直轄工事における応札状況などの調査結果を踏まえ、会計法令に基づく財務大臣との協議を経て基準の改定した。2009年度に予定価格の「3分の2〜85%」から現行の設定範囲として以来の措置。調査基準価格を引き上げて、ダンピング対策の効果を高める。
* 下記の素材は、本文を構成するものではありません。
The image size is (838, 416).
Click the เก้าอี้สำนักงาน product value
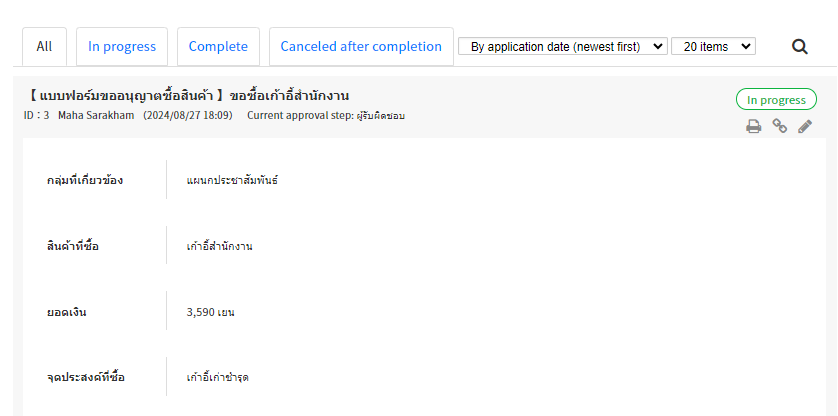(221, 246)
国交省は09年度以降、5度にわたって各項目の算入率を引き上げているため、調査基準価格が予定価格の90%を超える工事が増加。ただ、設定範囲で上限を拘束されるため、これらの工事は結果的に予定価格の90%に調査基準価格を設定する。上限値を予定価格の92%に見直し、調査基準価格を実質的に引き上げる。
設定範囲の下限値も70%から75%に引き上げる。
直轄工事で調査基準価格
が70%台になるケースはほとんどないが、独自の計算式で調査基準価格や最低制限価格を70%台に設定する地方自治体も一部にある。これらの自治体にも基準改定を促し、過度なダンピングを防止する。
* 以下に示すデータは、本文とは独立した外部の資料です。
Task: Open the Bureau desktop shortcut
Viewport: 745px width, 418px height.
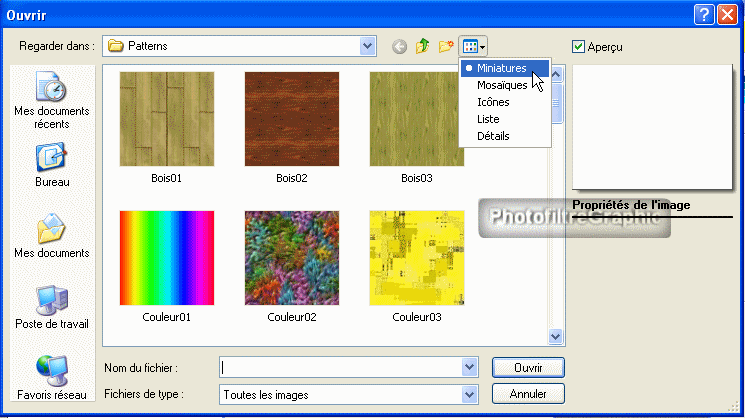Action: (51, 167)
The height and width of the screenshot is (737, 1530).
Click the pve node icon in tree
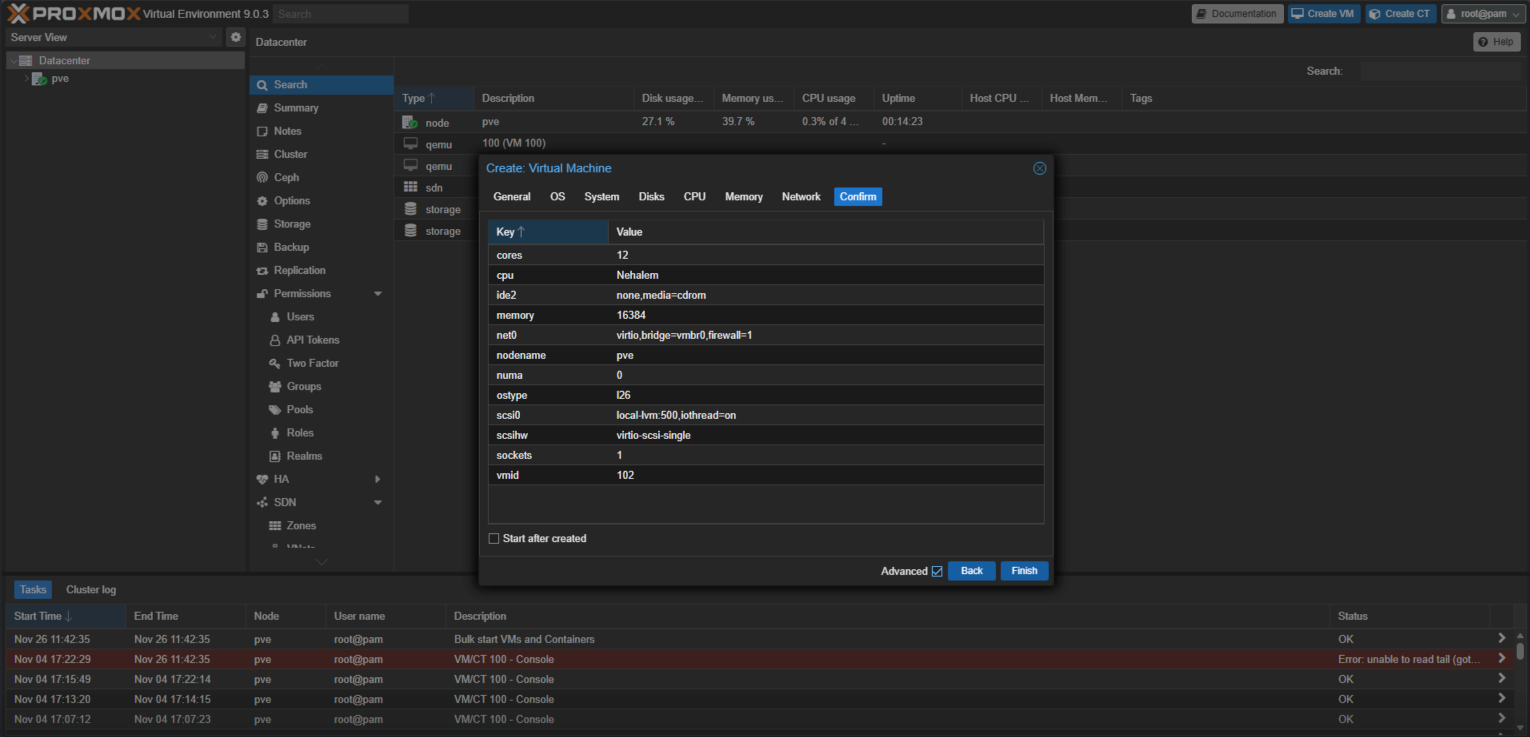tap(39, 79)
また、基準の改定とともに、低入札価格調査の簡素化も図る。低入札価格調査の提出資料は現在の14様式から13様式、施工体制確認の提出資料は15様式から13様式に削減。一部の様式では提出資料の内容も簡素化する。
「新技術導入でコスト縮減も」
基準改定で調査基準価格を引き上げる一方、新技術導入によるコスト縮減を提案できる枠組みもつくる。入札書・技術提案書を提出する際、VE提案で応札額が調査基準価格を下回った場合、低入札調査で下請け契約や資材購入価格にしわ寄せがないことを確認できれば、落札を認める。大型工事などを対象に、技術革新によるコスト縮減を排除しないようにする。